## Exercise aim
Print each entry below precisely as shown.

## Data records
========

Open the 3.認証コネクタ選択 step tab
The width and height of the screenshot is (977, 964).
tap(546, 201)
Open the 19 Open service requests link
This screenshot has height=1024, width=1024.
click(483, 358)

========

## Task output
Open the 3.認証コネクタ選択 step tab
The width and height of the screenshot is (977, 964).
tap(546, 201)
Open the 19 Open service requests link
This screenshot has height=1024, width=1024.
click(483, 358)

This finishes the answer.